2-Regeneración de la flora intestinal. Administración de PROBIOTICOS o SIMBIOTICOS:  el yogur es considerado un probiotico pues contiene bacterias  (lactobacilus, bifidobacterias…) restableciendo así la flora autóctona perjudicada. El producto simbiótico combina el probiotico (bacterias) con el prebiótico (alimento para la bacteria), de la fermentación se originan  ácidos grasos de cadena corta (AGCC) que actúan como combustible de los enterocitos  nutriendo y fortaleciendo el colon.

3-Dieta astringente o dieta pobre en fibra no fermentable:  La dieta pobre en fibra no fermentable tiene como objetivo disminuir la frecuencia de los movimientos intestinales y disminuir el volumen y la frecuencia de las deposiciones.
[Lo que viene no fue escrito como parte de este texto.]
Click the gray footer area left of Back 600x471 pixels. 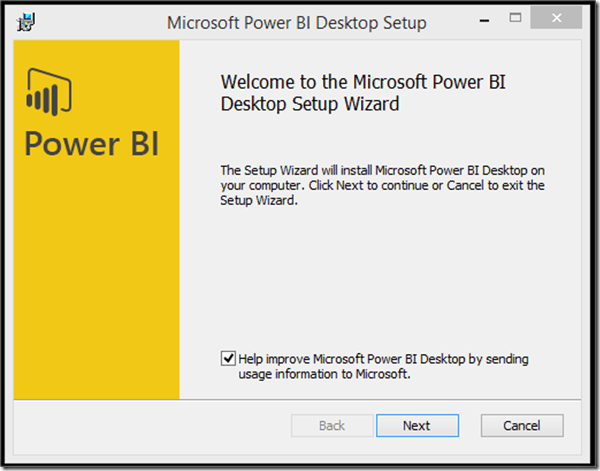pos(150,425)
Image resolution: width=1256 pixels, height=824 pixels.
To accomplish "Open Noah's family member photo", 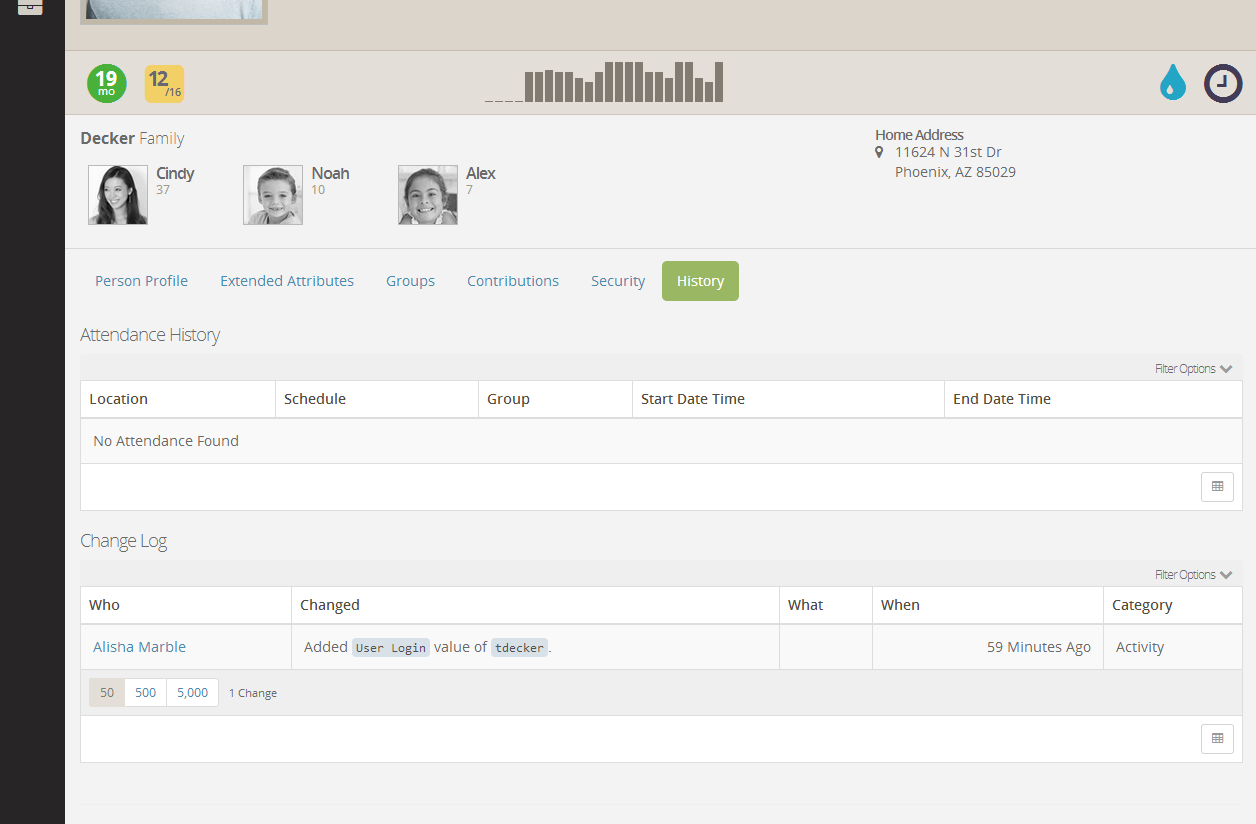I will (273, 195).
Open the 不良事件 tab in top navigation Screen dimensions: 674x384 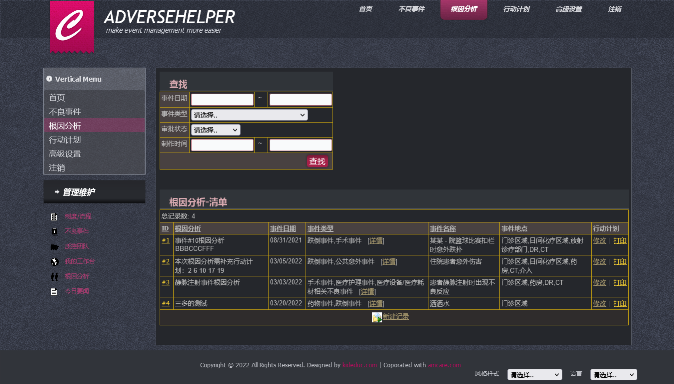[x=411, y=9]
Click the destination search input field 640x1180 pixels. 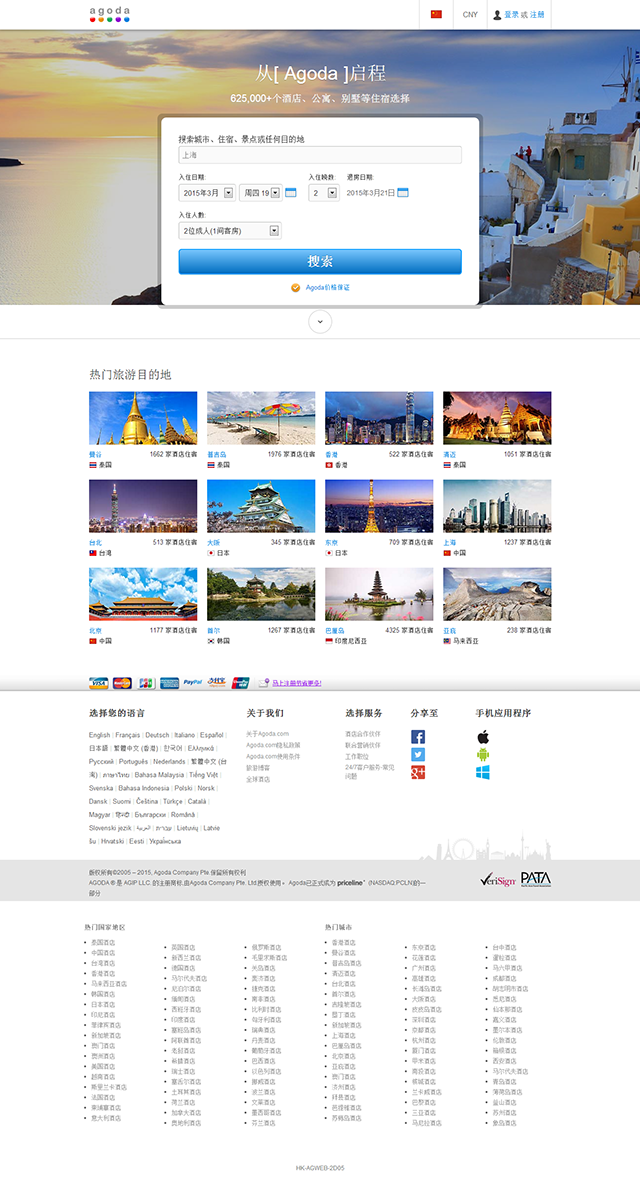coord(320,155)
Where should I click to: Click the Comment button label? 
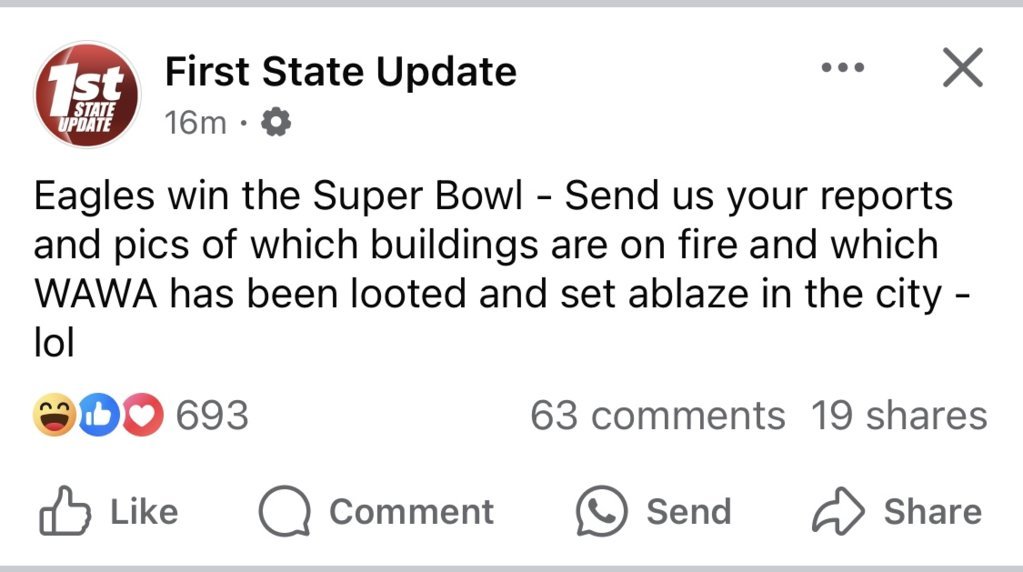click(x=411, y=511)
Estará indicada para el tratamiento de la diarrea, sea cual sea su etiología. En el apartado DIETAS TERAPEUTICAS se trata con profundidad (ver apartado).

 

Medidas preventivas y consejos generales:

  • No comer frutas sin pelar ni verduras crudas. Prestar especial atención a las ensaladas.
  • Las carnes y pescados no deben consumirse crudos ni poco cocinados.
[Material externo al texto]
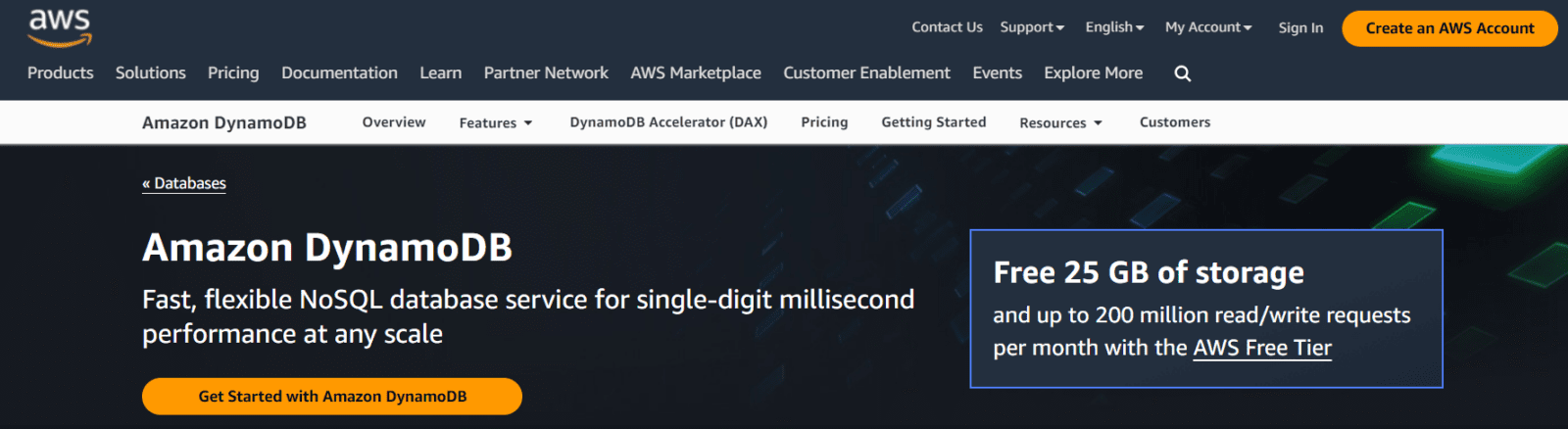Switch to the Overview tab
The image size is (1568, 429).
click(x=394, y=122)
  • Cuidado a la hora de comer repostería y helados por su fácil contaminación.
  • No conservar alimentos a temperatura ambiente y protegerlos de las moscas. No interrumpir la cadean del frío de los alimentos.
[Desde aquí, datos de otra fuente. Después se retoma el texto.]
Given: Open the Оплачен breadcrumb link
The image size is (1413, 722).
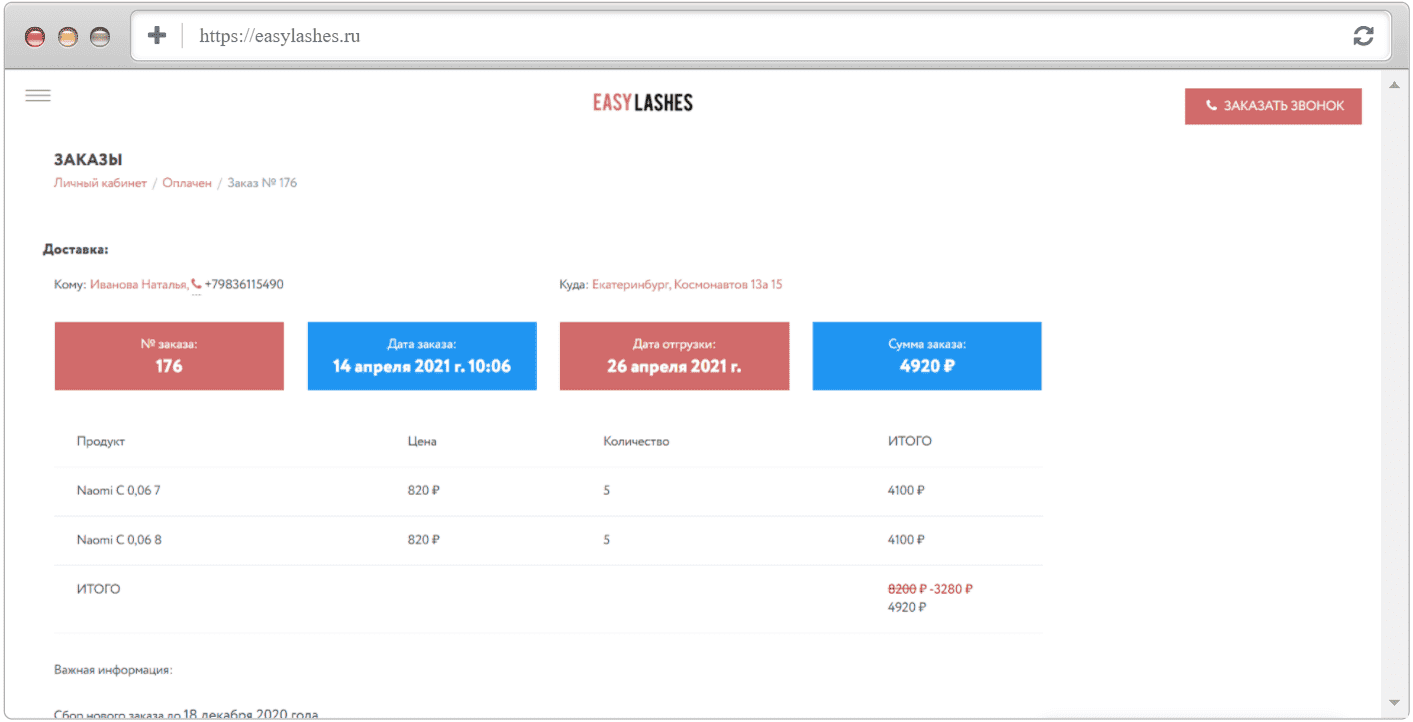Looking at the screenshot, I should [x=187, y=183].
  • Cuidar la calidad higiénica de los alimentos a consumir para evitar intoxicaciones alimentarias.
  • Solo beber agua con garantía sanitaria. Evitar los cubitos de hielo.
  • Solo están garantizadas aquellas bebidas y refrescos embotellados y el café y bebidas calientes (por la temperatura a la que son sometidos).
  • En caso de aguas potencialmente peligrosas, pueden ser tratadas mediante ebullición (10 min) o cloración.
  • En caso de viaje, llevar sales de rehidratación oral y un antidiarréico tipo loperamida (FORTASEC).
  • Lavarse frecuentemente las manos.
  • No abusar de los laxantes.
  • Limitar el consumo de bebidas estimulantes (café, coca-cola, alcohol…).
  • Aprender a relajarse, los nervios y el estrés aumentan la motilidad del digestivo.
  • Eliminar correctamente las basuras.